◆ 取り組む課題 ◆
• 1. 後に示すサロンの内装に関する原文を、二文で要約してください。
• 2. 後に示すサロンBehövの内装に関する原文について、最後の文の後に続く部分を補ってください。

◆ 原文 ◆
═══

倉田聡子さんが産休復帰と共にNEWサロンBehövをOPEN!「原宿のおばあちゃん美容師」になっても、誰かの“必要”でありたい。
みんなに必要とされる場所をつくりたい

内装にも「誰かに必要とされたい」という想いを込めています。白を基調にしたミニマルな空間で、初めての方でも落ち着けるように清潔感と柔らかさを意識しています。でも、ドアノブやカラーブース、ロッカーの中など、細部に小さな遊び心を散りばめています。
なかでも特にこだわったのは、カラー施術のしやすさです。わたしのお客さまはハイトーンカラーをする方が多いため、自然光の入り方や照明の配置、ワゴンや動線の取りやすさには徹底的にこだわりました。施術エリアとシャンプーエリアとの距離感も絶妙に調整し、無理なく移動できるようにしています。カラーブースもあえて見える場所することで、綺麗な状態が保てるようになっています。私はお話しながら接客をするスタイルなので、カラー剤を作りにいったり、何かとりにいく時も常に姿が見えて、お客さまをフロアに一人にしない設計です。

═══

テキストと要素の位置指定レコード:
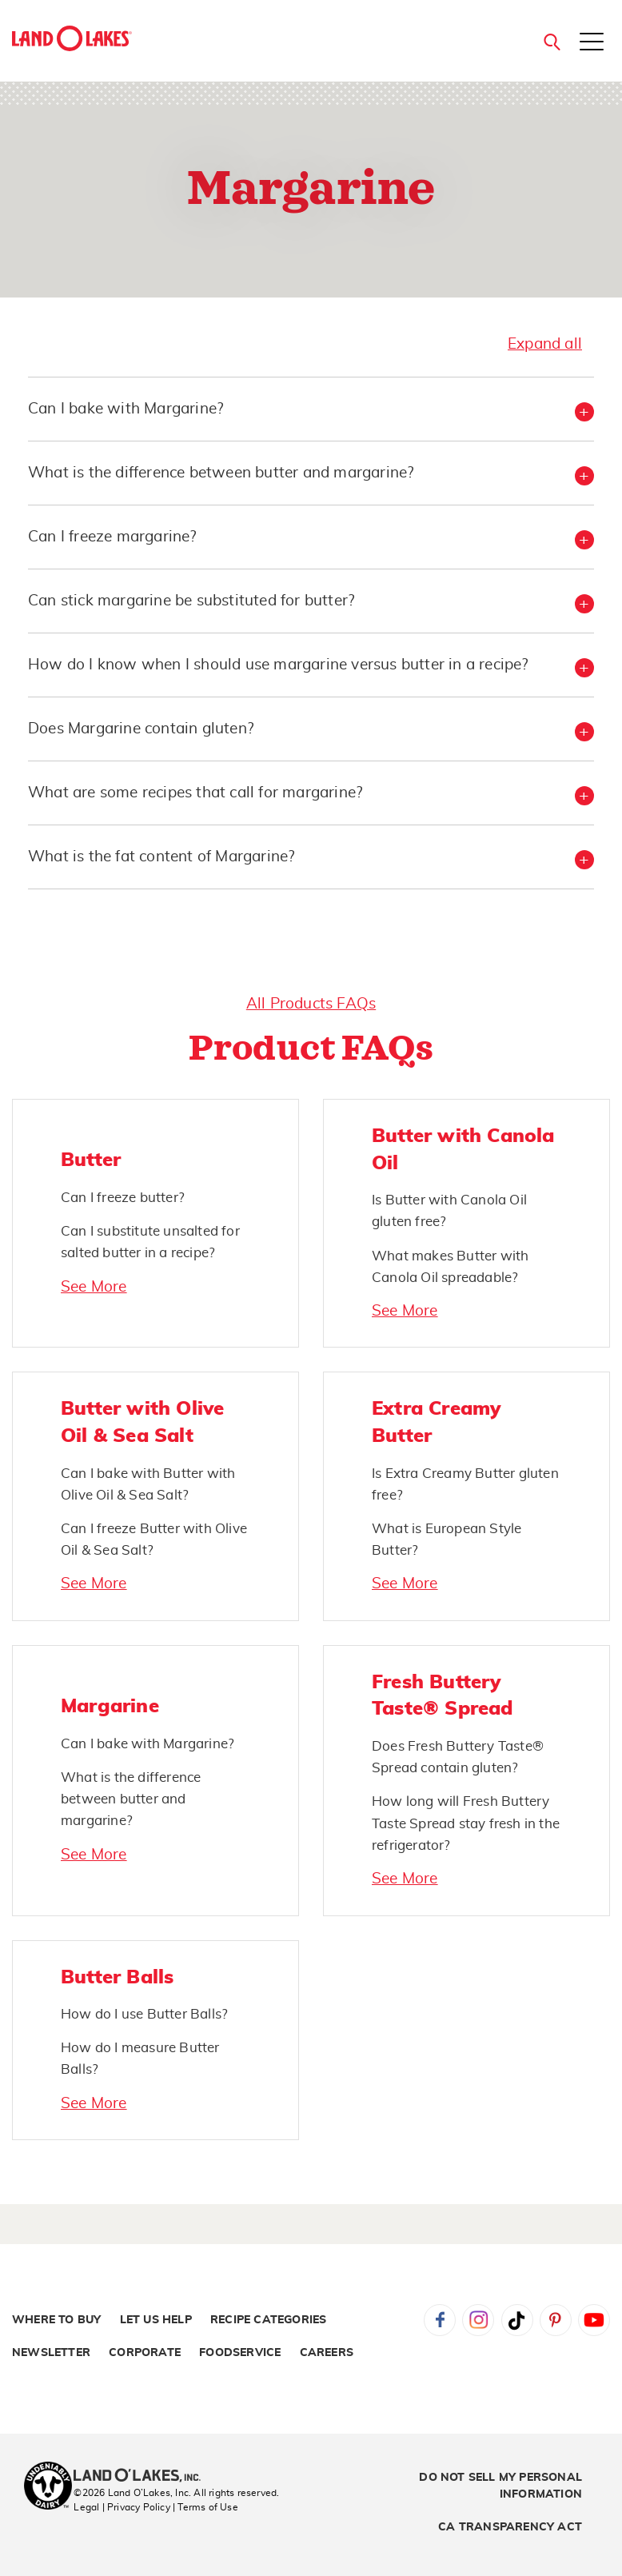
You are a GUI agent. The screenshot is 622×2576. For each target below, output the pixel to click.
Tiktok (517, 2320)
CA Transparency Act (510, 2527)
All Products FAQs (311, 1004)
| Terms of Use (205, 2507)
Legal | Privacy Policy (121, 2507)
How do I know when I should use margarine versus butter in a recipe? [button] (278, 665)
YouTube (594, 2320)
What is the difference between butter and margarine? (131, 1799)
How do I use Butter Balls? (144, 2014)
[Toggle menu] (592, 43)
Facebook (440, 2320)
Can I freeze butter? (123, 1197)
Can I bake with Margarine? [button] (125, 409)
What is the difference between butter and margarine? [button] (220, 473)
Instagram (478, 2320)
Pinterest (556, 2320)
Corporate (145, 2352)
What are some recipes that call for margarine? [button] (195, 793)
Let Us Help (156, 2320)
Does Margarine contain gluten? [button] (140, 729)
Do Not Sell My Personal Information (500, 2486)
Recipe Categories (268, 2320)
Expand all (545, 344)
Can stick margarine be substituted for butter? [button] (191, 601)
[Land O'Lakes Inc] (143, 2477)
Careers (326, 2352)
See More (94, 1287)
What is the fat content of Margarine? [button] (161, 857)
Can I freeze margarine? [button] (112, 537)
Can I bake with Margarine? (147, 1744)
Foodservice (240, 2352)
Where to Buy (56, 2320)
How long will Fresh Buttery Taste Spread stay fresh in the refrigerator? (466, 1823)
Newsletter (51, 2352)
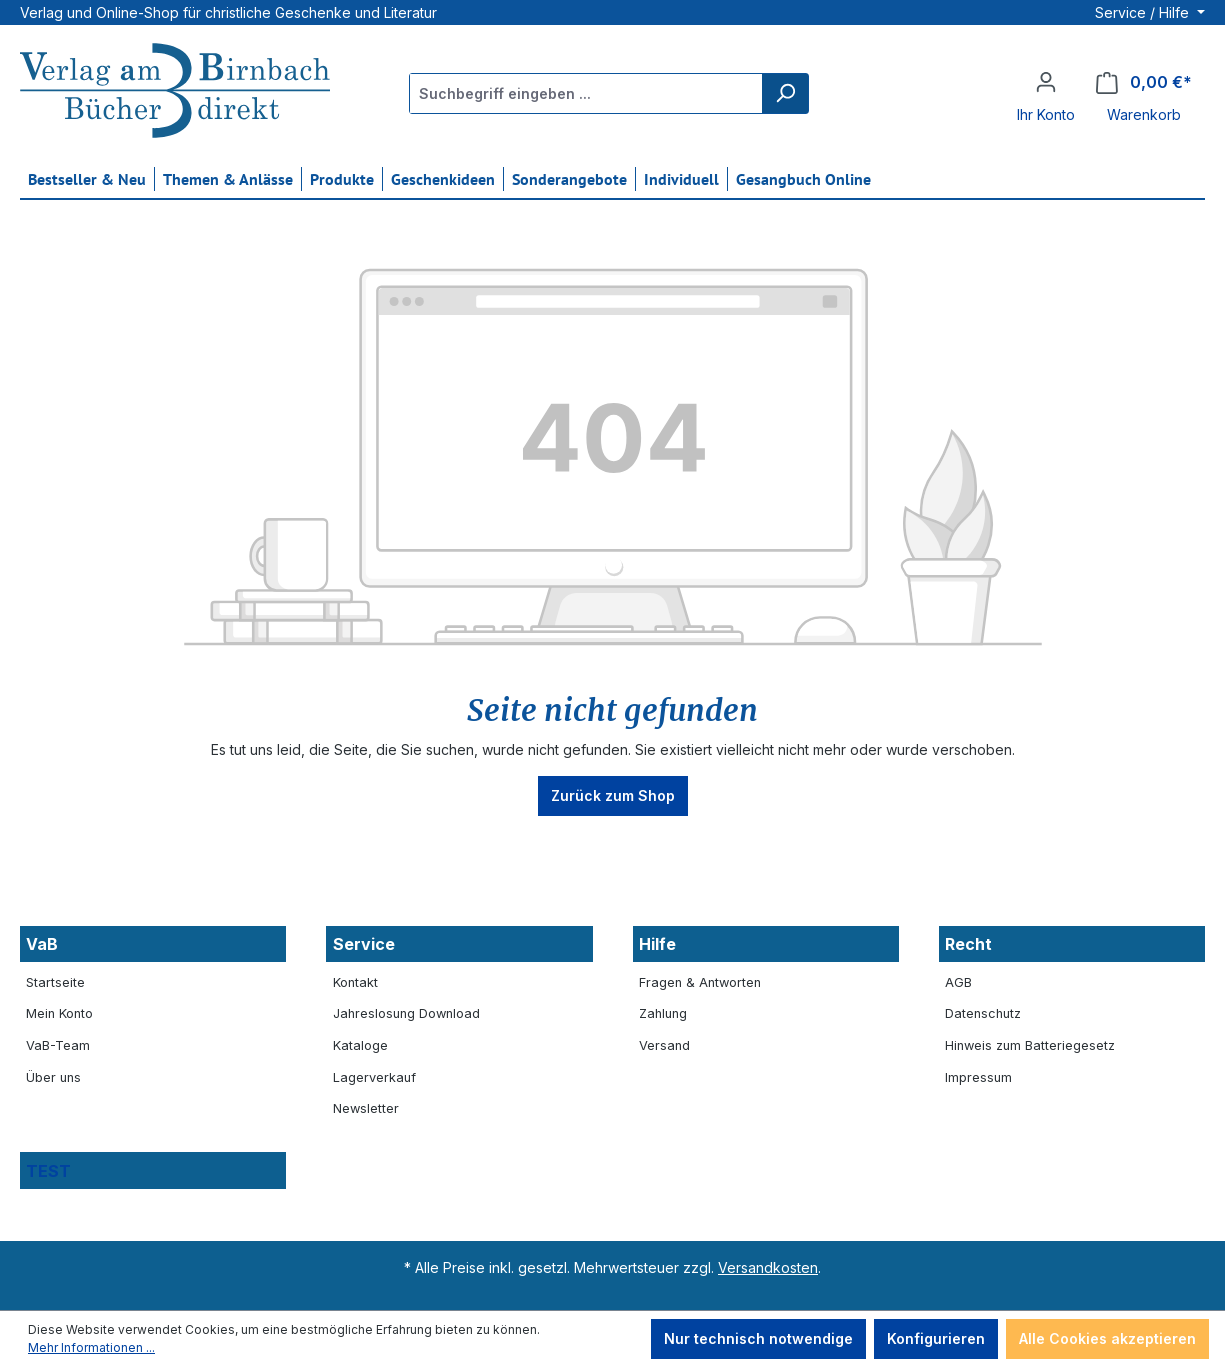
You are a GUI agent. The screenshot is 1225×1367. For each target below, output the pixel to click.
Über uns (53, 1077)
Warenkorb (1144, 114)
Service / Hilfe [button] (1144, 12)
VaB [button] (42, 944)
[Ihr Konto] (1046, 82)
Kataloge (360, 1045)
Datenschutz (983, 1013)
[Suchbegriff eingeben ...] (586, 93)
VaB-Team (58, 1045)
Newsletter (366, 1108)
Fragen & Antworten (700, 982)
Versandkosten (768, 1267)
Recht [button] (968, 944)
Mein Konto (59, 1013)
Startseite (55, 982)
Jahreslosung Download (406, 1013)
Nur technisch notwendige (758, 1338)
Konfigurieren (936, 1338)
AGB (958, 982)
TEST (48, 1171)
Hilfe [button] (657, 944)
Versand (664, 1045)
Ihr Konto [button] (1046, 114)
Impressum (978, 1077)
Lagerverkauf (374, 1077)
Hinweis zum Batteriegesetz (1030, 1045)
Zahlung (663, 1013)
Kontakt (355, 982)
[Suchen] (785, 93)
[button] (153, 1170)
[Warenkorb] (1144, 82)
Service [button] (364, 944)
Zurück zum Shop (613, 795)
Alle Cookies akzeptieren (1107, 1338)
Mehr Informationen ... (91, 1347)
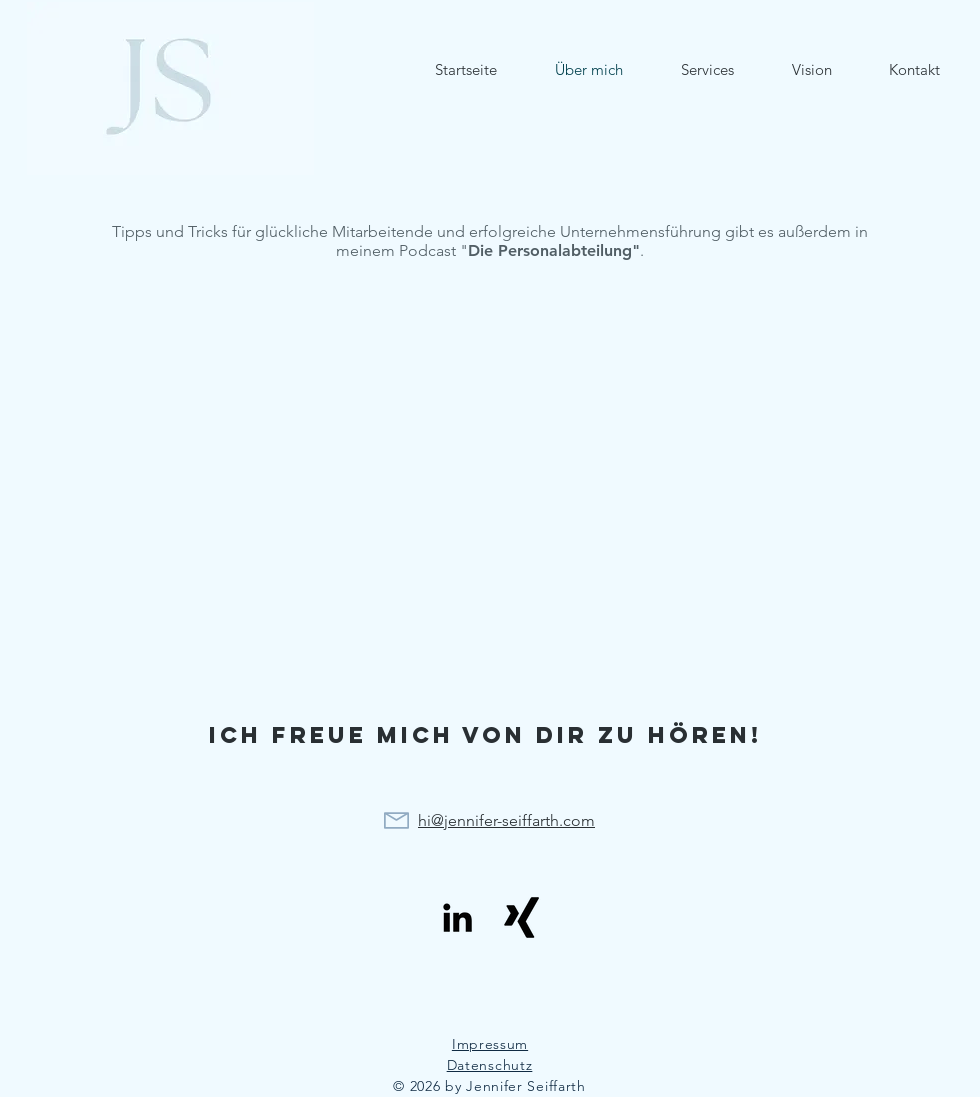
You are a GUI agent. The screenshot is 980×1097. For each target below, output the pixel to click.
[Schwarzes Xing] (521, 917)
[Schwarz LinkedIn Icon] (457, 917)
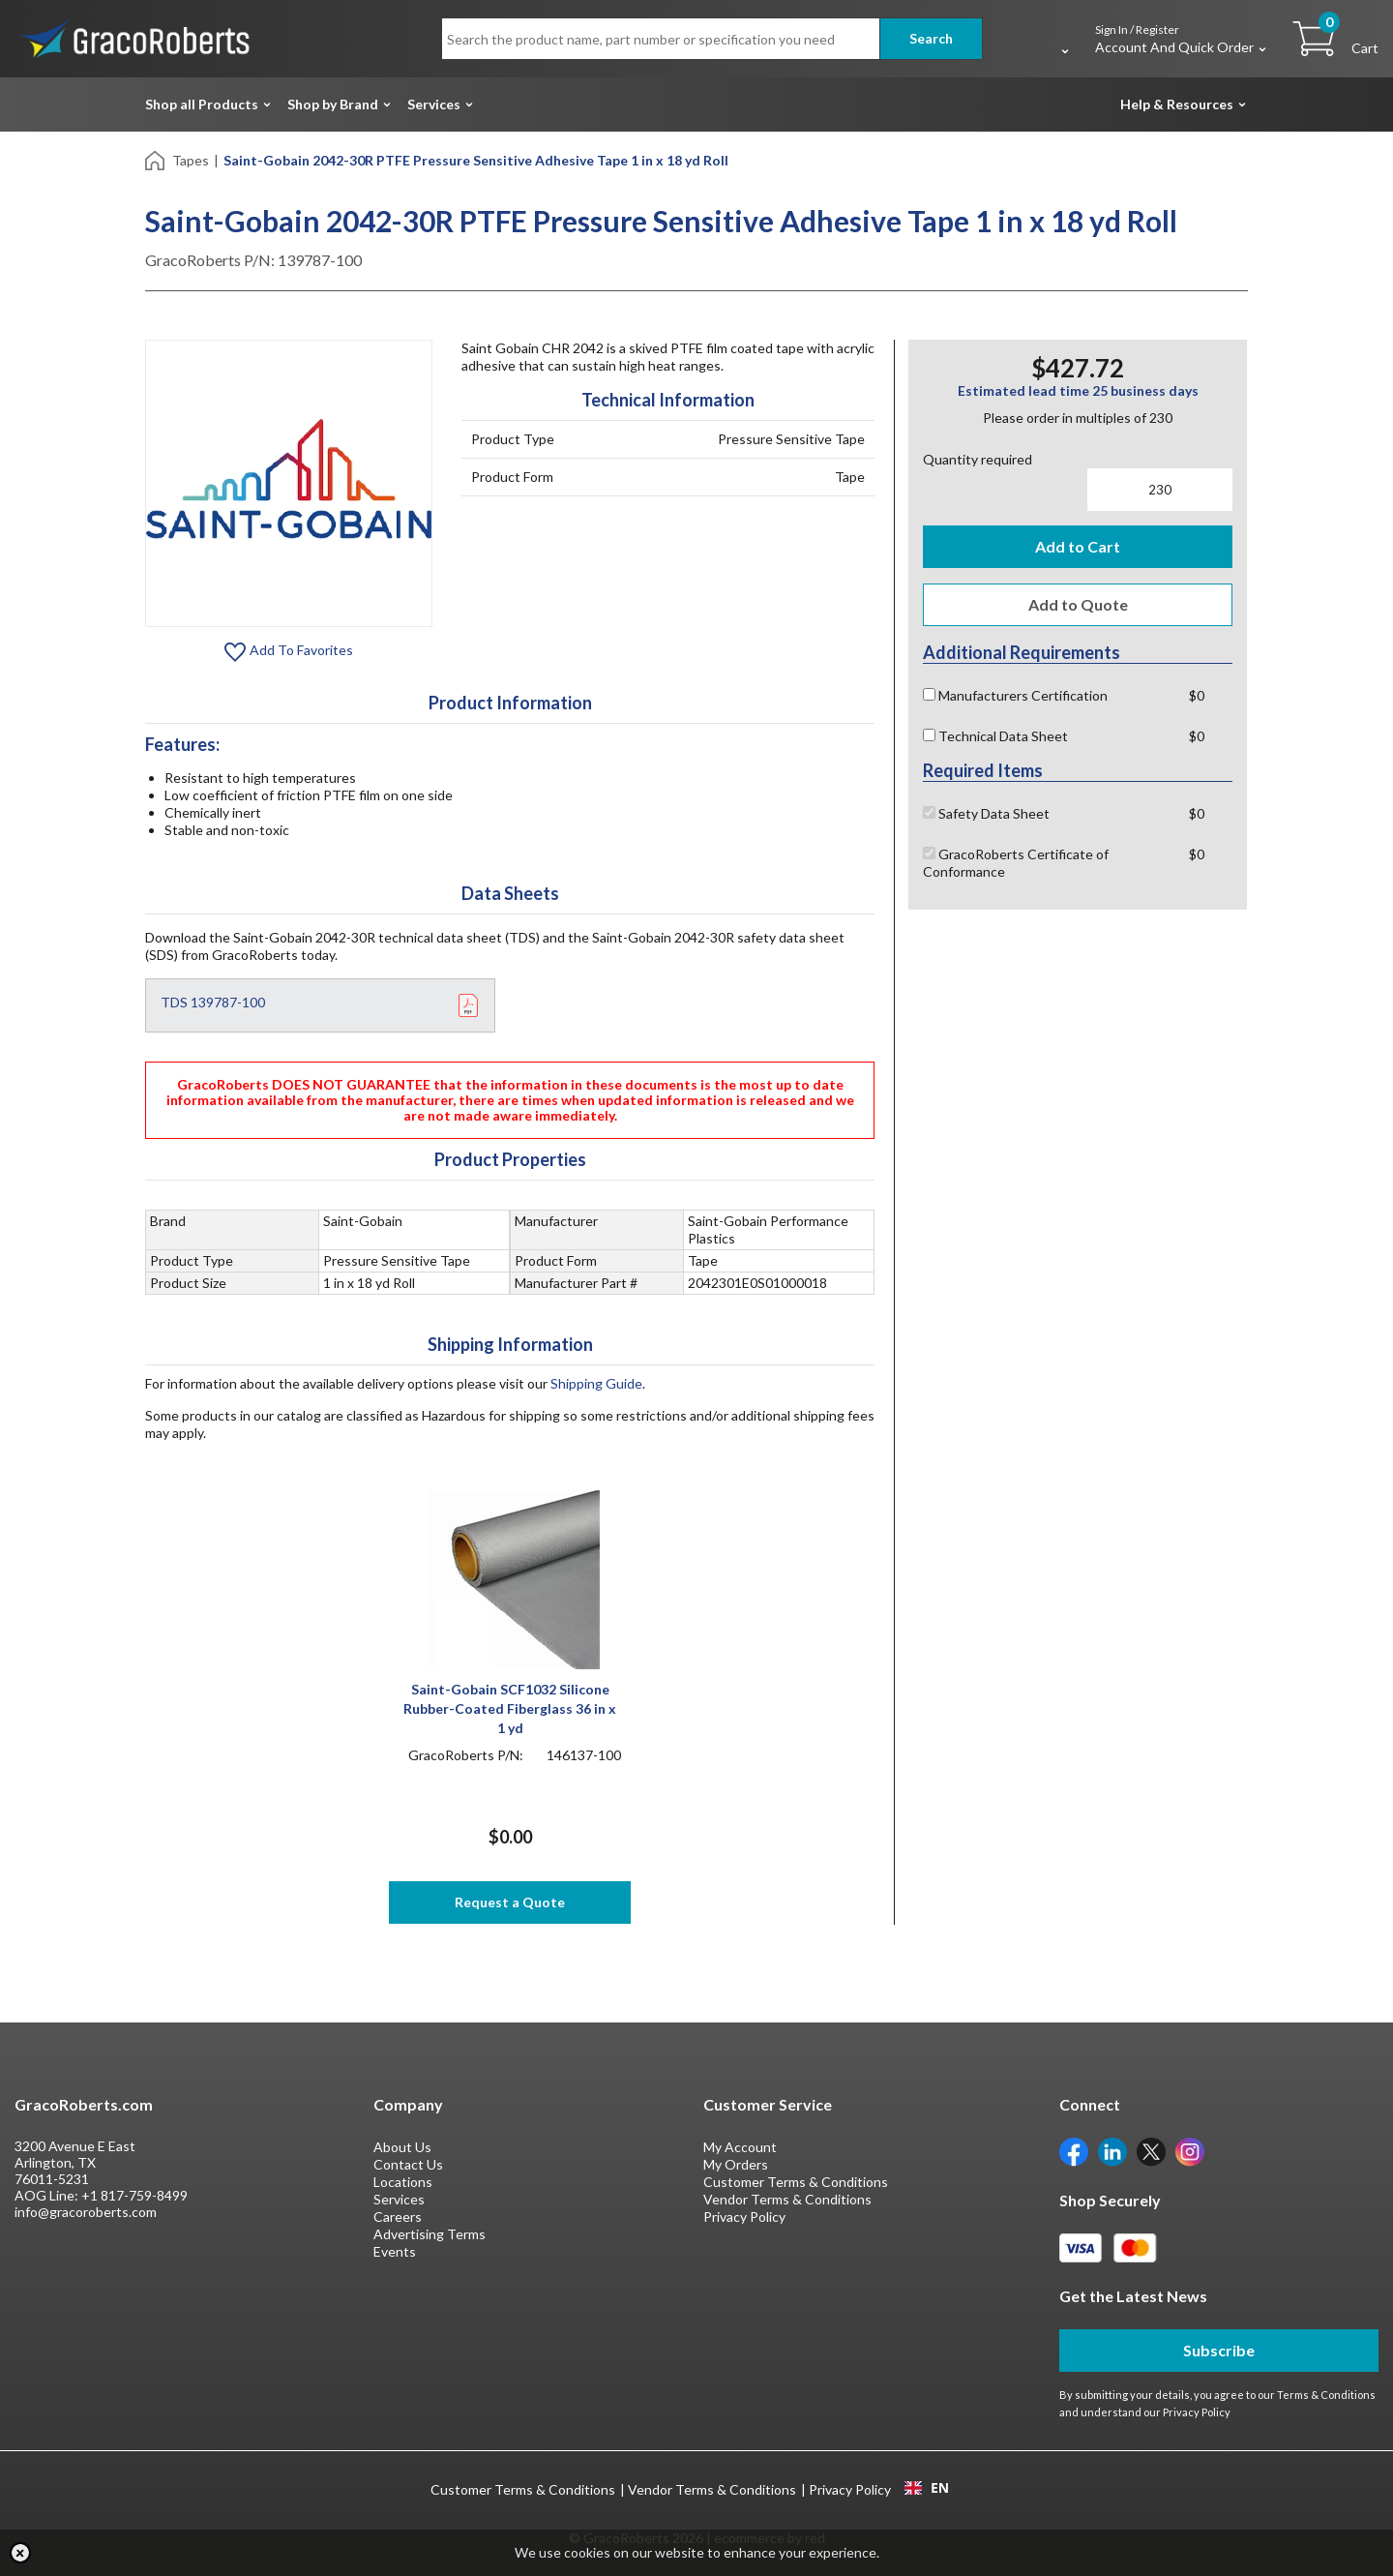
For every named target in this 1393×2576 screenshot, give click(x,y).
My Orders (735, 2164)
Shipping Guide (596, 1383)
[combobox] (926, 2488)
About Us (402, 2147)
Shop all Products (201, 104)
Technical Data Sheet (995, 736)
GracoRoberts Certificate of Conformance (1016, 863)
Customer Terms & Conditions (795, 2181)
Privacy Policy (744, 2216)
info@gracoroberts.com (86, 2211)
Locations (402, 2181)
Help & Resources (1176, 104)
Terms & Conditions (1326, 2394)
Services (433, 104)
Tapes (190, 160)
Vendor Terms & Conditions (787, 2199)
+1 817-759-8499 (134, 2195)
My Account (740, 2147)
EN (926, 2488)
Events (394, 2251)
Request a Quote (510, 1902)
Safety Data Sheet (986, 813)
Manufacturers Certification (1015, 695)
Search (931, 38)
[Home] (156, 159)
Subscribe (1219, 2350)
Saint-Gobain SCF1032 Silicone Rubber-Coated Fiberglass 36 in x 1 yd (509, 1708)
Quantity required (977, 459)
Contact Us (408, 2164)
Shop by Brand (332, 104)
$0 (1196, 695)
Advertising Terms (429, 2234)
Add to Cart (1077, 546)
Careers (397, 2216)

═══

◆ 解答 ◆
• 1. 倉田聡子さんが開いたサロンBehövの内装は、白を基調にしたミニマルな空間で清潔感と柔らかさが意識され、ドアノブやカラーブース、ロッカーの中など細部に遊び心が散りばめられています。特にカラー施術のしやすさにこだわり、自然光や照明、動線、施術エリアとシャンプーエリアの距離を調整し、カラーブースを見える場所に置くことで、お客さまをフロアに一人にしない設計になっています。

• 2.
私は週6日、朝9時から夕方5時半までサロンに立っています。これは、子どもの保育園のお迎え時間に合わせてのこと。限られた時間のなかでも、質の高い技術とサービスを提供するために動線やオペレーションも工夫をしました。ちょうど夫のサロンでフリーランスになりたいというスタッフがでて、一緒に働くことになったのですが、その方はもう少し遅くまでサロンワークをしていたりと、柔軟に運営できる体制を整えています。もうすぐ(取材は5月末)アシスタントも一人はいってくるのでどうなるのか楽しみにしています。夫とは、送り迎えや休日の過ごし方など、日々分担を話し合いながら、なんとかやりくりしています。子どもが体調を崩したときなどは、夫が先に帰ってくれることもあり、本当に助かっています。
おばあちゃん美容師になっても、この店で立ち続けていたい

まだ工事が始まったばかりの頃、近所の方に「ここ、あのお店の跡でしょ?また誰か入ったのね」と声をかけられたとき、「私はこの場所の歴史の続きを担うんだ」と身が引き締まる思いがしました。Behövが誰かの「必要な場所」であり続けること。それは私自身が「必要とされる存在」であり続けることにもつながっている気がします。
30年後、私は原宿の「おばあちゃん美容師」になって、今と変わらずこのサロンに立っていたいと思っています。かつて飲食店を支えていた地域の方々のように、私もこの場所に根を張って、街に寄り添いたい。これかも自分の全力ペースで、私らしい美容師人生を歩んでいきたいと思います。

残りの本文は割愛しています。